# [Dataset excerpts]
§
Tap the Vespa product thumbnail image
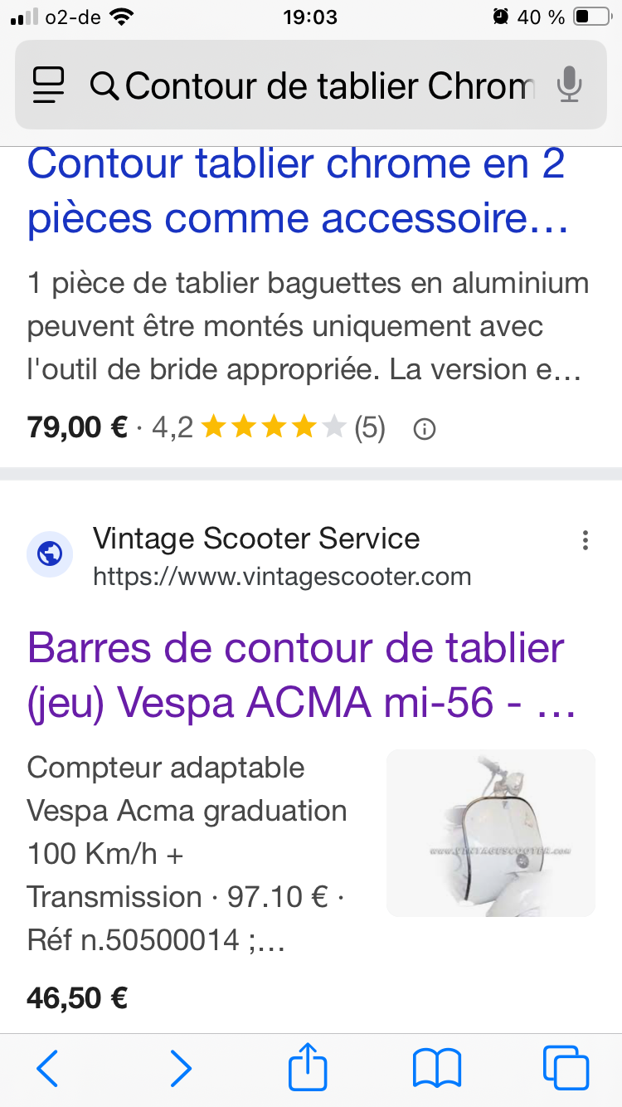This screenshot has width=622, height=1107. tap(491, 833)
§
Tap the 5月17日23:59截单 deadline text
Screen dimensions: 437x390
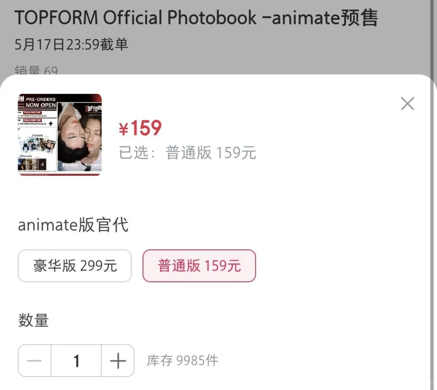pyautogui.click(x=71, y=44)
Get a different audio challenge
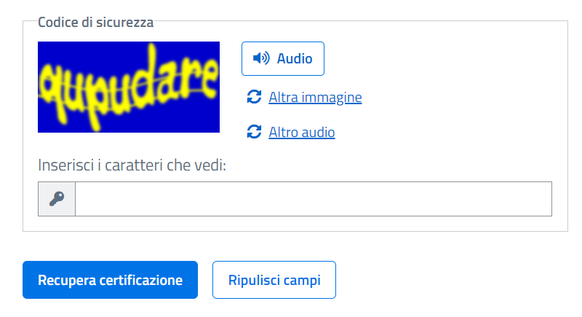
§
# [Task instructions]
Every line above in the stretch from the one with "Screen dimensions: 437x390" through the one with "Get a different audio challenge" is to be transcribed exactly, ends included. No picture is copied.

# [Exercise result]
Screen dimensions: 437x390
pyautogui.click(x=71, y=44)
Get a different audio challenge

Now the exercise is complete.